For over a decade China has been engaged in intense diplomatic efforts to improve its position in East Asia. These bore fruit from the late 1990’s with APEC’s displacement as the most important regional forum by the ‘ASEAN Plus Three’ grouping, which includes China but excludes the US. It is from this grouping that the East Asia Summit has emerged, representing a shift in the region’s political centre of gravity away from Washington. While the EAS will initially focus on economic issues, its architects intend it to evolve into a vehicle for regional governance and security dialogue. Combined with the proliferation of regional free trade zones, this has led to much speculation about an emerging ‘East Asian community’ comparable to the European Union, or even of a Sinocentric hierarchy resembling imperial China’s tributary system.

These prophecies are premature at best. Asia is far more diverse – politically, culturally, geographically – than Europe, and lacks the shared historical experience that underpins the EU. Regional states remain too apprehensive about China to accept a system dominated by Beijing; Japan, Singapore and Indonesia for example lobbied heavily for the inclusion of Australia and India in the EAS to balance China. Despite its diplomatic setbacks, the US remains entrenched in the region through its military presence and security ties with allied states, which have been renewed and expanded in parallel with the growth of Chinese power. The Bush administration’s readiness to court India to the point of antagonising Pakistan, a key US ally in the War on Terror, demonstrates the US commitment to curbing Chinese dominance in the Asia-Pacific.

Nevertheless the fact that an East Asian grouping (which the US has always opposed) has emerged at all shows how far American influence in the Asia-Pacific has slipped. As regional states have developed and their interactions have grown more complex, the post-1945 system of bilateral security and economic relationships centered on the US has become an anachronism. Washington’s failure to show leadership during the Asian Financial Crisis crystallised the movement for an alternative political framework to address the region’s needs, a trend accelerated by the regional stresses created by US foreign policy since 9-11. Condoleeza Rice’s absence at the recent ASEAN conferences in Laos, which finalised the basic structure of the EAS, was the coup-de-grace to US prospects for staying in the political driving seat. Increasingly Washington will have to deal with East Asia as a ‘region’, rather than simply a location for various US security interests.
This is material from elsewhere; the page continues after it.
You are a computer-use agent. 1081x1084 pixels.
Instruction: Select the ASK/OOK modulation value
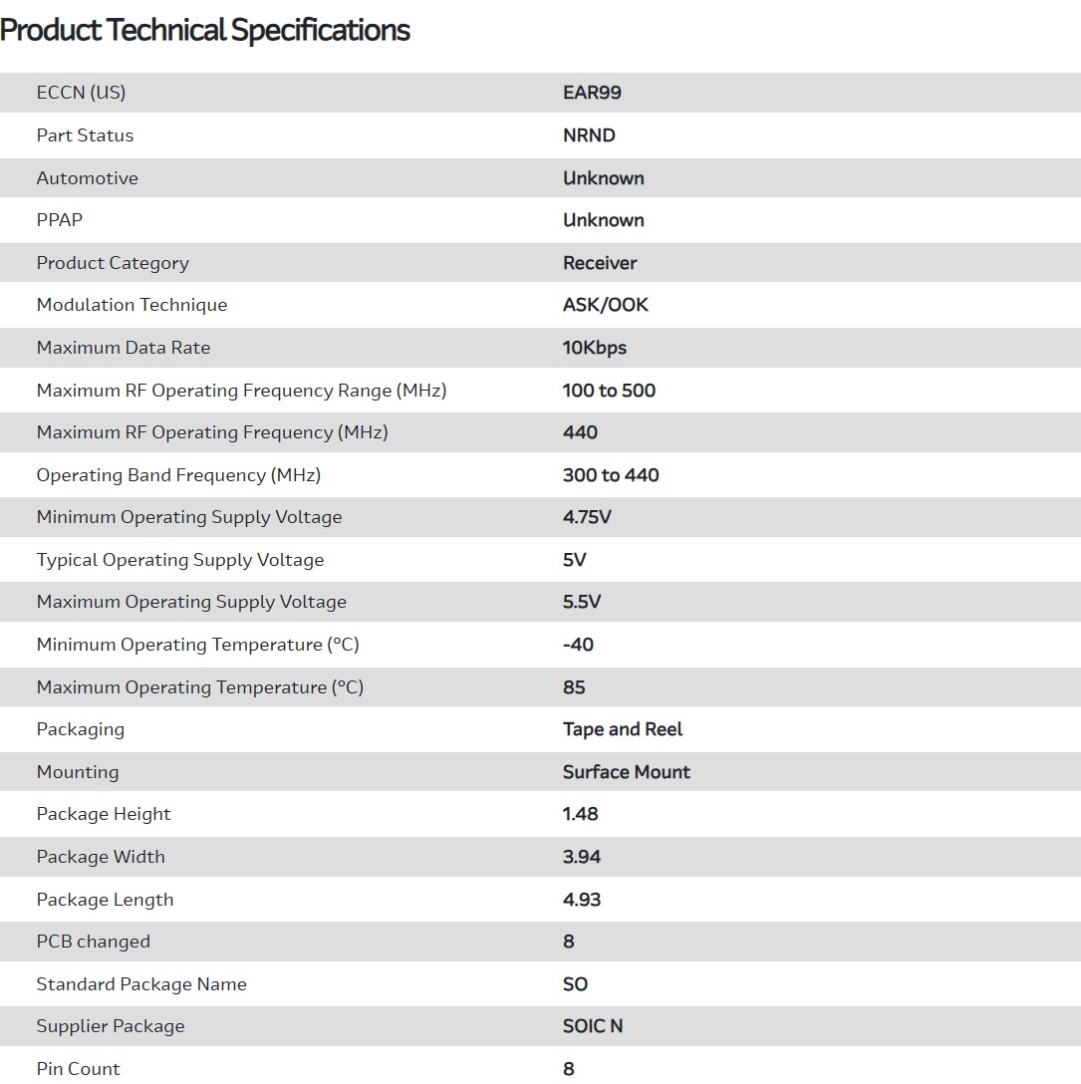(606, 305)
These developments have produced a win-win situation for Australia. Previously confined to the fringes of East Asian regionalism as an ASEAN dialogue partner, Australia is now a founding member of the institution that will lay the basis for East Asian cooperation in the 21st century. Instead of estranging us from the US, invitation to the EAS has raised Canberra’s stock in Washington, which having itself been excluded from this emerging political architecture needs loyal allies on the inside. It seems to be the death knell for the argument that Australia must choose between Asia and the West (i.e. the United States). In reality this was always a false contention; the Labor governments of the early 1990’s promoted APEC as a vehicle to keep the US involved in the region while accommodating East Asian aspirations, particularly those of China. Hawke and Keating are often accused of courting Asia at the expense of our US relationship, but in effect they sought to have our cake and eat it too. Ironically it is the Howard government – which has emphasised Australia’s separateness from Asia, faithfully followed US foreign policy and persisted with a doctrine of regional military preemption – that has got a slice.

Friday, July 22, 2005

Iraq: Quo Vadis?













Ambitious to start with a 3000 word post? Maybe, but this and the one above it have absorbed most of my spare time for the past week and a half. They'll be in the next issue of AAP, the magazine of the Melbourne Uni Political Interest Society.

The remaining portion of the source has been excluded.